A peek into a section of this draft also highlights that the proposed legislation could not only hamper functioning of news channels, but is also intrusive.

If okayed by lawmakers in its present state, it could well be the end of sting operations and coverage of issues where high profile politicians and personalities are involved.

Sample this part: TV channels must not use material relating to persons personal or private affairs or which invades an individual’s privacy unless there is an identifiable public interest reason for the material to be broadcast.

Who decides what constitutes an individual’s privacy? The government or the regulator, of course.

Examples of public interest would include, according to the draft, revealing or detecting crime, protecting public health or safety, exposing misleading claims made by individuals or organizations or disclosing incompetence that affects the public.

Nowhere does the proposed regulation dwell on misuse of official power by a public personality — an issue that’s increasingly becoming rampant in India.

The draft then goes on to state that news should not jeopardize any ongoing criminal investigations and (TV channels) should avoid a trial by media since “a man is innocent till proven guilty by law”.

Now this could also mean that if a politician’s son is being tried by law for using drugs in the official residence, TV news should not do extensive coverage of the incident. However, the draft regulation is silent what should be done in case such accused themselves go on air and ‘use’ the media to influence opinion making.

“Channels mounting sting operations with use of hidden cameras and recording devices are required to strictly adhere to the rules prescribed,” the draft states, going on to put the onus on TV news channels of proving such a programme is in public interest.

Source: Indiantelevision.com

Broadcast Bill: CAS law out, addressable systems in

July 8, 2006

MUMBAI: If the proposed Broadcast Bill 2006 does become law, it will not just be the requirement of a licence to operate that the cable fraternity will have to grapple with.

The other worrying aspect of the Broadcasting Services Regulation Bill 2006, for the MSOs in particular, is the fact that conditional access systems (CAS) has no place in the Bill’s scheme of things. If the proposed Bill, which is presently being circulated among members of the Union Cabinet, does become law, it effectively means that there will be no rollout of CAS in India. At least as far as the way it was originally mandated (a timebound rollout first the metros and then further afield) is concerned.

The cable industry is presently regulated by the Cable Television Networks (Regulation) Act 1995. This Act will automatically stand subsumed if (and that’s a BIG if) Parliament signs the Broadcast Bill into an Act of law. What this will mean also is that SEC 4A, the section through which CAS was introduced, would also get deleted.

Interestingly, there is a “savings clause” provided in the proposed Bill that protects CAS where it has already been implemented. Since Chennai is the only metro that is CAS-delivered, it could well end up being the only CAS market in the country.

The thinking of the information and broadcasting ministry mandarins on CAS comes through quite clearly in the wording that the draft Bill uses. It talks of the need to introduce a modified version of CAS that is “more consumer friendly” that it calls Addressable Systems.
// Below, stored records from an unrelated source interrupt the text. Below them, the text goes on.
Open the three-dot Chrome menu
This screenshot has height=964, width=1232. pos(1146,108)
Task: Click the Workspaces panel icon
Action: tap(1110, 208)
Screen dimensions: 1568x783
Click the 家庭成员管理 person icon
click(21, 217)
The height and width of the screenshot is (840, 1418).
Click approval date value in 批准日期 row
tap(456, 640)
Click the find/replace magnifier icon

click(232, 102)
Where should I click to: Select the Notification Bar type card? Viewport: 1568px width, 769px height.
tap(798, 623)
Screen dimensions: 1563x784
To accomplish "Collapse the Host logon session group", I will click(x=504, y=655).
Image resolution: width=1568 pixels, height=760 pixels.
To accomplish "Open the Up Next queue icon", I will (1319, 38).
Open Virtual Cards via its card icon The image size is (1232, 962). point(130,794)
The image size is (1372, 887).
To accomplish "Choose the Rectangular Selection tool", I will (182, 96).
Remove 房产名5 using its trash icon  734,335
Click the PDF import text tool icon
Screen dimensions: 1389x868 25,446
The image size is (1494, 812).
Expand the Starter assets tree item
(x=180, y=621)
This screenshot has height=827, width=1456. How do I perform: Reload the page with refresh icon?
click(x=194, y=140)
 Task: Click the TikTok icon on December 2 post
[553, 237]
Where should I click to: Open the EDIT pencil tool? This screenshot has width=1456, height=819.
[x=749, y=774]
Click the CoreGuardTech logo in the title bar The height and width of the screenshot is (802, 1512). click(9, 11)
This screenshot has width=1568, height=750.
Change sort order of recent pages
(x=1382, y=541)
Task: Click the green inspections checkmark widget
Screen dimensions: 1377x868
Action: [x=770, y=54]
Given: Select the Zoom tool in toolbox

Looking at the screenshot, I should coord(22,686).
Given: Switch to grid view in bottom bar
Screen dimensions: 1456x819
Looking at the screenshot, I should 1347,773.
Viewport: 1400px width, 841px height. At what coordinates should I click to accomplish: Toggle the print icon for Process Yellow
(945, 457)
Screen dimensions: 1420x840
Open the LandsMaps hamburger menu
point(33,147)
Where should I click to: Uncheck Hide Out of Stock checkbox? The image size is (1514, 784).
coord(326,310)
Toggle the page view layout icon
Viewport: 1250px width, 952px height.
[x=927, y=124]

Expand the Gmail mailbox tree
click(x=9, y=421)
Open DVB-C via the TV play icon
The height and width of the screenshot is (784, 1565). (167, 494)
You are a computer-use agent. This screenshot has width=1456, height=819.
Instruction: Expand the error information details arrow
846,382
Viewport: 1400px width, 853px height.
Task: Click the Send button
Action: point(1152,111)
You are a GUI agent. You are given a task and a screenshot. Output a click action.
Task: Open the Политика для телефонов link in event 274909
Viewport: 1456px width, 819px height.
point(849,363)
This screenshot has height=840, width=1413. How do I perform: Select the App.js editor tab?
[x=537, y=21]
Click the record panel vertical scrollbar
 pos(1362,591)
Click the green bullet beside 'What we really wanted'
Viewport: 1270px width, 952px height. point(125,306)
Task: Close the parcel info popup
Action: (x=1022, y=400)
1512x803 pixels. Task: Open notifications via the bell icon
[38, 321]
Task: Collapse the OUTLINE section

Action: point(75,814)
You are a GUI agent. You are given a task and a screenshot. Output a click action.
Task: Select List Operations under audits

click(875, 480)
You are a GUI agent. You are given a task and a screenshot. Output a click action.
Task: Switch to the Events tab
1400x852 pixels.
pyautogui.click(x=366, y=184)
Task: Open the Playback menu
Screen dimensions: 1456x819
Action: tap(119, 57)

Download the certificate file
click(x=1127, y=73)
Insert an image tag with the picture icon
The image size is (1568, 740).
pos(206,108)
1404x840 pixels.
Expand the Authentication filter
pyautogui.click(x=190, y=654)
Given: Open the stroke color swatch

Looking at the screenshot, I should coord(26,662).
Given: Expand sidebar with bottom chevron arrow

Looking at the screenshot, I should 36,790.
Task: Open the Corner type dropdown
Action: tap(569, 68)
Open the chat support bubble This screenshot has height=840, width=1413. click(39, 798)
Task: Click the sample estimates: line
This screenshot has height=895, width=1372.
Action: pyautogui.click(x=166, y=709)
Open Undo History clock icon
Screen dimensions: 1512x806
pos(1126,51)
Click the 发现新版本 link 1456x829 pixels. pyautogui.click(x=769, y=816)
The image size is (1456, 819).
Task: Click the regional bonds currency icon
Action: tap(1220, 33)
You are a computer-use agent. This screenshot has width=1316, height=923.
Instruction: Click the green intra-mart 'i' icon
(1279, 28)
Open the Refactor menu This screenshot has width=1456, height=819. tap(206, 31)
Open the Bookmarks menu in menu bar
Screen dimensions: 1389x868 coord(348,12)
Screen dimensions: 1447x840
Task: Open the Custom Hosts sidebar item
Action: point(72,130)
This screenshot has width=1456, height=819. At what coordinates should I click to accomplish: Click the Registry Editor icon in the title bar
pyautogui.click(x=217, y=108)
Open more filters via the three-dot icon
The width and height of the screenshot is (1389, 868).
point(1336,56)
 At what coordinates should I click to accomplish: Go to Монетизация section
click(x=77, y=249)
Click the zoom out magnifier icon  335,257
And the road map for addressability is through going digital. The Bill proposes to progressively introduce addressable systems from a specified date with a cut-off date to complete the changeover from analogue to digital. And rather than a mandated CAS rollout, the Bill sees addressability coming in as a natural fallout of the phasing out of analogue and the gradual switchover to digital – a process that is going on in many markets across the globe.

An enabling clause in the Bill that eases the switchover to digital is also seen as allowing enough flexibility to make suitable changes or amendments where required.

The draft Broadcast Bill, which calls for the setting up of a separate Broadcast Regulatory Authority of India (Brai), has covered four major areas in its ambit, which include content, cross media ownership, subscriptions and live sports feeds (which are already part of the downlink norms).